___ Source information ___

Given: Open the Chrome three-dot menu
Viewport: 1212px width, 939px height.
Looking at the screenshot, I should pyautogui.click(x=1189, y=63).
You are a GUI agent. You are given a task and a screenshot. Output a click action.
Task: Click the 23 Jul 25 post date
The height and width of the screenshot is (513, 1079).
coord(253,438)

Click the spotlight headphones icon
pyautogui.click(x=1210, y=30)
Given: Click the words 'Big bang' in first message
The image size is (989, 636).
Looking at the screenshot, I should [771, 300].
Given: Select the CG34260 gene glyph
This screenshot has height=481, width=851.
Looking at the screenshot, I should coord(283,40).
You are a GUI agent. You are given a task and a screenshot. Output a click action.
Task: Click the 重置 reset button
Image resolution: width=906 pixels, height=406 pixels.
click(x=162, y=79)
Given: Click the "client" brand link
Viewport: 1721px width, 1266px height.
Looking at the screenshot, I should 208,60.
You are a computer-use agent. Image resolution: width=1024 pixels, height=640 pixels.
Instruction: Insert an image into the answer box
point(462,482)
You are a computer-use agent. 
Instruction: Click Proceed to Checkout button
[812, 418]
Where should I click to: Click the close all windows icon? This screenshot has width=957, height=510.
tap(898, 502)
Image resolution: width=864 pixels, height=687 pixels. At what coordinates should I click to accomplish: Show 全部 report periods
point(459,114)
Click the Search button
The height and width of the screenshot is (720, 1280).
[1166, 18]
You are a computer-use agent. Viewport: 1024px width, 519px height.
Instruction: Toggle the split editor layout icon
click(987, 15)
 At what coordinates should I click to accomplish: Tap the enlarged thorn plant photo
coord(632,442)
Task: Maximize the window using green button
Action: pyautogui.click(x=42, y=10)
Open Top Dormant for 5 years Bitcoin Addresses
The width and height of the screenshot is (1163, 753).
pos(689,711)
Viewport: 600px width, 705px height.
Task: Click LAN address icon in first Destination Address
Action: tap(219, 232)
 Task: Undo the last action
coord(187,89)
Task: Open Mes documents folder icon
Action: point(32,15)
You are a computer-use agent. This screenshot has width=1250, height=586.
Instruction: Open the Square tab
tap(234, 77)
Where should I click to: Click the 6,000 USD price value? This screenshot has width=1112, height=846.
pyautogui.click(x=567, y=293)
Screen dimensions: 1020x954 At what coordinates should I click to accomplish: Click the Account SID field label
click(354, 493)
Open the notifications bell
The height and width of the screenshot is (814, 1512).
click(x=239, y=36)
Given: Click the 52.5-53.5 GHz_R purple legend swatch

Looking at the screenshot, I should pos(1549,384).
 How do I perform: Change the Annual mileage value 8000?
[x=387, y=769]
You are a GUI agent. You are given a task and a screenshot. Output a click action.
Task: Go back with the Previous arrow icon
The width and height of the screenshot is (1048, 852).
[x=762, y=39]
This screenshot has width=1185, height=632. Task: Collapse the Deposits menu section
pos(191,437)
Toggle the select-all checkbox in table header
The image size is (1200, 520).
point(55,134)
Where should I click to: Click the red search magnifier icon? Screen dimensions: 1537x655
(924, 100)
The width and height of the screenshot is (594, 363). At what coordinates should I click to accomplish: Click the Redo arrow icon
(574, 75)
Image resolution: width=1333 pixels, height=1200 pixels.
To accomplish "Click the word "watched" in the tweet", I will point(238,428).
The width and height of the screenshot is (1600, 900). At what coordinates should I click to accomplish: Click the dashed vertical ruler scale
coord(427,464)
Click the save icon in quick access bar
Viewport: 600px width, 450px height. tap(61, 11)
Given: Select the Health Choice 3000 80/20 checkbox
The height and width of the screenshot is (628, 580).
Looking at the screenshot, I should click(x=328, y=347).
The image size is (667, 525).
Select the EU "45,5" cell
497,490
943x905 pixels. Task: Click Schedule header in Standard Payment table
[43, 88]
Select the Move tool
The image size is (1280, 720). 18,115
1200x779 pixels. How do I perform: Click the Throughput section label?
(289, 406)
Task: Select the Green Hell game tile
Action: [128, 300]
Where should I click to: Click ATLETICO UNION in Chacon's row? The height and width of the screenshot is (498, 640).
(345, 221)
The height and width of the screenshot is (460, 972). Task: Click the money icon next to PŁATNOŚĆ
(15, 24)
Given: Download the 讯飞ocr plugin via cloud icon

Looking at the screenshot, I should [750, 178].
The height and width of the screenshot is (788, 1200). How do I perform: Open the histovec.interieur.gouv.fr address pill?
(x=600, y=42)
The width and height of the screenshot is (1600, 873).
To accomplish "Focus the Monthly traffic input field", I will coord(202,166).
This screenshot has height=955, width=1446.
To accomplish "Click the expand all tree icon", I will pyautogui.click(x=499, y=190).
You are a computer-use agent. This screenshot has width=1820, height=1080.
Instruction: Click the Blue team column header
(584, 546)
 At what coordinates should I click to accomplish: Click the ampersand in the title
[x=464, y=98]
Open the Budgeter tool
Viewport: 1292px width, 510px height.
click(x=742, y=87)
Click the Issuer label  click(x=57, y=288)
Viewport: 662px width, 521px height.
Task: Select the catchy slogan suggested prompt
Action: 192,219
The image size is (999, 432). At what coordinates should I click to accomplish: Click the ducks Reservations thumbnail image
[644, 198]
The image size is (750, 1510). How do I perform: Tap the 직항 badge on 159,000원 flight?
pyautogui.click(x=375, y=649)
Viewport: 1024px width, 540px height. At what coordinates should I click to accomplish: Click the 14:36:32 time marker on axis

___

* Exercise requirements
Where a line of the data above includes "will", copy that line.

* Output for this exercise
To accomplish "Click the word "watched" in the tweet", I will point(238,428).
To accomplish "Focus the Monthly traffic input field", I will coord(202,166).
To accomplish "Click the expand all tree icon", I will pyautogui.click(x=499, y=190).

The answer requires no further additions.